■ EXCERPT PROVIDED
Three ways to improve your virtual meetings – from Gartner

Spending your days on Zoom? Gartner shares some secrets for a successful and productive meeting online.
22 April 2020

Video call is the new form of communication for businesses globally. Source: Shutterstock

  • Business-wide access to high-speed internet connectivity is no sure thing
  • Cases of hacks in videoconferencing are on the rise
  • Gartner reveals tips on how to stay secure and productive until lockdowns lift

Video conferencing – once the usual reserve of international office meetings or client calls – has become the go-to means of staying connected today, with business workforces now homebound and scattered.

Whether it’s Zoom, Teams, GoToMeeting, or otherwise, these tools are serving as lifelines to a (near) sense of normality. But important though they area, even video conferencing tools have their flaws, ushering in a new source of stress for today’s already-overburdened IT teams.

“The rise in virtual meetings since the COVID-19 pandemic began is putting pressure on enterprise leaders to ensure employees have the right technological capabilities to maintain consistent, high-quality connections with colleagues, customers, and partners while working remotely,” said Senior research director at Gartner, Mike Fasciani.

With that in mind, here are three ways to enhance your virtual meeting experience.

Closing the gap in internet disparity 

Somewhere in the swift transition to remote working, companies may have deployed an enterprise-grade teleconferencing and collaboration tool, but the workers using it probably won’t have an enterprise-grade internet connection.

■ Dataset excerpts
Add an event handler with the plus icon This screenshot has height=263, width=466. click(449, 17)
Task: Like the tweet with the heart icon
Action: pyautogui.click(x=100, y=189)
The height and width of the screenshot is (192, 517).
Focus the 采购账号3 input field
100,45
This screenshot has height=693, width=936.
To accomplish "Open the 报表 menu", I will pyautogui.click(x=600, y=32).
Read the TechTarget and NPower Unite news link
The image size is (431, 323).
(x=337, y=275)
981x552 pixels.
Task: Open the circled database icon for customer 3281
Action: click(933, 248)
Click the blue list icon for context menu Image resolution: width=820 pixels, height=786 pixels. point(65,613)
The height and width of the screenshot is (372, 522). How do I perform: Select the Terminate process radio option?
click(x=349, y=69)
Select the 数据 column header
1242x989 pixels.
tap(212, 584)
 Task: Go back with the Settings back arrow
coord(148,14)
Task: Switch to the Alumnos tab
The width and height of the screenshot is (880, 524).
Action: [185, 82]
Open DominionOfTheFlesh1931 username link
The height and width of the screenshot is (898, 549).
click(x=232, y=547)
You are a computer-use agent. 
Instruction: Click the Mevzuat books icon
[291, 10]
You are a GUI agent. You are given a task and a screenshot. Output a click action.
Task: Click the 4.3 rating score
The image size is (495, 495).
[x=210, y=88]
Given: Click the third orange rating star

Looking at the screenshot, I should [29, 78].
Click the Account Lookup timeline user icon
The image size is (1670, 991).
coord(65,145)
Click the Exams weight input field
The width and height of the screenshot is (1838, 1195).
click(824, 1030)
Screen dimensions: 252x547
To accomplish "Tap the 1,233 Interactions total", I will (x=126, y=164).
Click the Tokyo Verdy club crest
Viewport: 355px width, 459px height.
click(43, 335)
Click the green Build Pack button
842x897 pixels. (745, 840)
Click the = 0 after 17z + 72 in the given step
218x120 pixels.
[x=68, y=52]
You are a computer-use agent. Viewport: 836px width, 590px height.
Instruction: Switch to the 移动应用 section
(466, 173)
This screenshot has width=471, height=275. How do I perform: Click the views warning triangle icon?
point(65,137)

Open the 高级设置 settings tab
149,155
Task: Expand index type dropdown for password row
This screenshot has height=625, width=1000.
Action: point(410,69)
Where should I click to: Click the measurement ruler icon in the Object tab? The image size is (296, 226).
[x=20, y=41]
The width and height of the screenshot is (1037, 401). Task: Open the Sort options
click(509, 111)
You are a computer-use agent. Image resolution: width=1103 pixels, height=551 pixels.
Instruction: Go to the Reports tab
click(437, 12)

■ ACTION ITEM A
Reproduce a passage from the article on virtual meetings, beginning at the words "Whether it’s Zoom, Teams, GoToMeeting, or" and stopping after the words "already-overburdened IT teams.".
■ ACTION ITEM B
According to the article on virtual meetings, why has video conferencing become the go-to means of staying connected? Answer in one to three sentences.
■ ACTION ITEM C
Write the next part of the article on virtual meetings, picking up after its final sentence.

■ ANSWER SPACE A
Whether it’s Zoom, Teams, GoToMeeting, or otherwise, these tools are serving as lifelines to a (near) sense of normality. But important though they area, even video conferencing tools have their flaws, ushering in a new source of stress for today’s already-overburdened IT teams.

■ ANSWER SPACE B
Video conferencing has become the go-to means of staying connected because business workforces are now homebound and scattered. It was once mostly reserved for international office meetings or client calls.

■ ANSWER SPACE C
Staff will likely also be sharing bandwidth with family, partners or room-mates – who could also be working, if not streaming videos or playing online games – putting extra pressure on connections and increasingly likely to lead to disrupted connectivity.

If internet connectivity proves a challenge, switching to mobile data usage may be a better solution for uninterrupted calls. As many of the stated teleconferencing and collaboration tools embrace a mobile-first design, running the applications on the phone may entail a more seamless and smooth experience.

Last month, Trump signed two new 5G laws that are set to broaden and expand internet coverage across rural areas in the US. Across the Atlantic, one of the UK 2020 budget mandates is a £5 billion (US$6.15 billion) commitment to roll out light-speed broadbands to remote areas. 

These efforts could soon lead to much faster home internet connections, which will become crucial if businesses decide to adopt remote working going forward. 

Be your own digital meeting bouncer

The proliferation of hacks and ransomware targeted at popular video conferencing tools have been the talk of the business tech community, and have prompted enterprises to take extra precaution while working online and remotely from in-house IT support.

Receiving thousands of installs each day, for example, Zoom attracted the attention of cybercriminals who are packaged malware into legitimate Zoom installers in order to infect users’ devices with malicious programs.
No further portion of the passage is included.